Chris Pronger made a largely quiet return to the lineup for the Ducks’ regular-season finale Sunday against the Phoenix Coyotes.

For the Ducks’ sake, that’s good and bad.

The towering defenseman didn’t factor in their 3-2 shootout win but he also didn’t do anything to hurt their cause. For him, the game was about getting back up to speed in anticipation of the Dallas Stars, who’ll come to the Honda Center for Game 1 of the Western Conference quarterfinals Thursday night.

Pronger’s last appearance on the ice carried a lot more impact, though not in the manner his team desires. On March 12 against Vancouver, the Ducks’ captain intentionally stepped on the leg of Canucks center Ryan Kesler, earning Pronger an eight-game suspension by the NHL.


There was no incident approaching that Sunday. Pronger played nearly 19 1/2 minutes and had four of their 43 shots on Phoenix goalie Ilya Bryzgalov. He also got whistled for interfering with the Coyotes’ Mathias Tjarnqvist and escaped injury late in the third when he landed on his right knee as he tangled with Phoenix captain Shane Doan.

All in the name of getting ready for the playoffs.

“It was nice to get back on the ice and back into a game,” Pronger said. “Obviously the real test will be Thursday when we start against Dallas. It’s nice to get into live action and get a feel for the tempo of a game.”

Losing one of the league’s best defensemen for more than a few games would be a damaging blow to most teams. But the Ducks have been down this road before and they haven’t made a wrong turn yet.

The Ducks won six of the eight games without Pronger, which helped secure home-ice advantage against the Stars in the opening round. And they have flourished in his absence in other important times.

Last season, Pronger was suspended for Game 4 of the Western Conference finals against Detroit and Game 4 of the Stanley Cup finals against Ottawa because of hits to the head of Detroit’s Tomas Holmstrom and Ottawa’s Dean McAmmond.

In each case, the Ducks won and both victories were vital in their successful run to a Stanley Cup title.
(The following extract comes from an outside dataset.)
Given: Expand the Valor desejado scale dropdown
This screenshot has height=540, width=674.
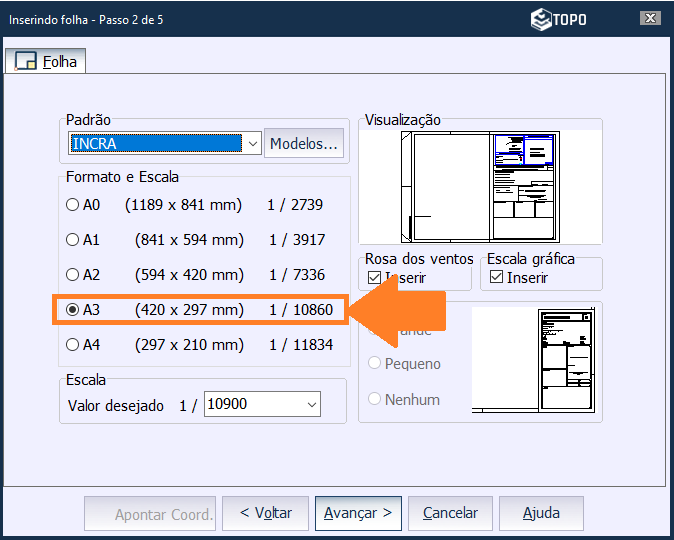Looking at the screenshot, I should [x=312, y=405].
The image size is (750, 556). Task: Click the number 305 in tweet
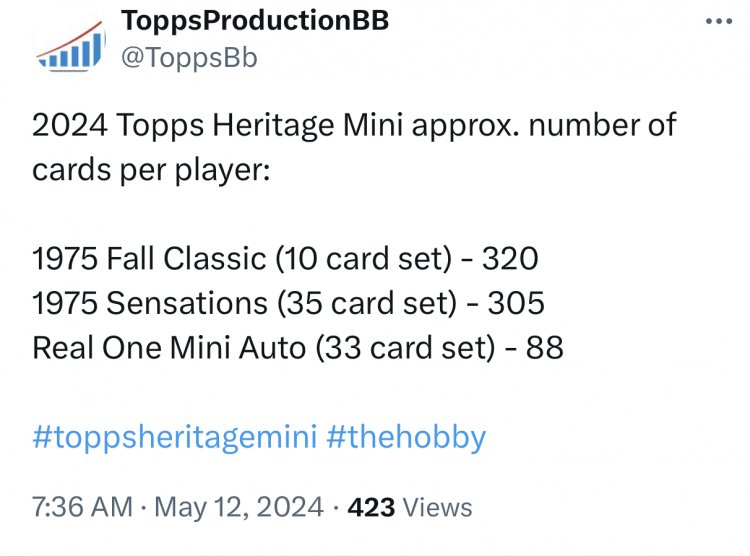[x=516, y=303]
But playing another postseason game without Pronger is a situation they’d rather avoid.

“We definitely enjoy having our captain in the lineup,” forward Chris Kunitz said. “He’s somebody that we can rally behind.”

After his seventh suspension and the longest of his 14-year career, Pronger issued a public apology for his actions against Kesler. Will that force him to change his intimidating, physical brand of hockey? Not likely.
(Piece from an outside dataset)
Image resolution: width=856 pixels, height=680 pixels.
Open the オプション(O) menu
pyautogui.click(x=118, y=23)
“It’s a game of action and reaction,” Pronger said. “Do I need to be more cognizant of what’s going on around me? Do I need to try to control myself in a more appropriate and league-friendly manner? Is that where we’re going now? I don’t know.
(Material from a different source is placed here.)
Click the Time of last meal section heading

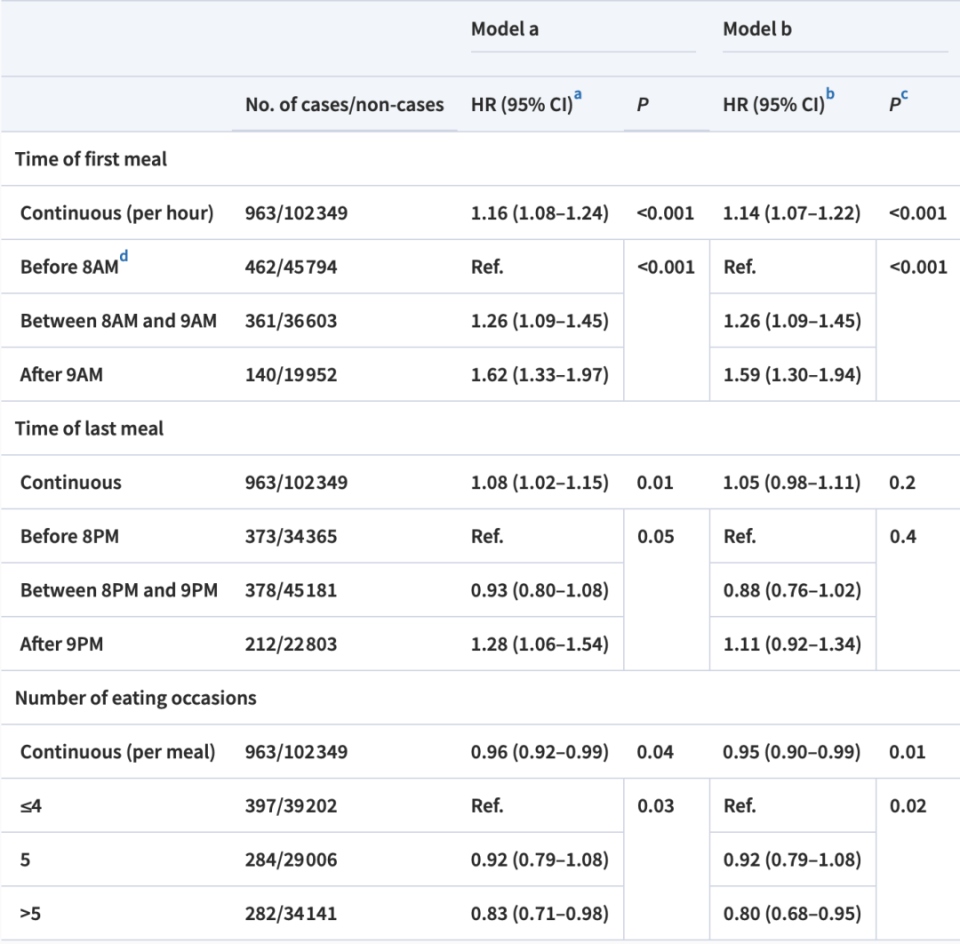click(89, 428)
“As you can see, I don’t have an answer for you. I just had three weeks to think about it.”

As for the finale, Kunitz and Bobby Ryan scored goals 43 seconds apart in the third period to bring the Ducks back from a 2-0 deficit created by two goals from Phoenix rookie Daniel Carcillo.

Kunitz also delivered in the shootout, along with Teemu Selanne and Ryan Getzlaf, who had the decisive score against Bryzgalov. Bryzgalov had three wins against his old team this season, all of them coming in shootouts.

Jonas Hiller made 32 saves as the Ducks finished with a 47-27-8 record and topped 100 points for the second consecutive season.

“We finished a season off with 102 points in a real tough division,” Ducks Coach Randy Carlyle said. “Our hockey club has battled through a lot of adversity from the beginning of the season right until the end of the season.

“They are the ones that should be credited.”

The standing-room-only crowd of 17,269 marked a complete sellout of the Ducks’ 40 home games this season, marking the first time that has been done in franchise history.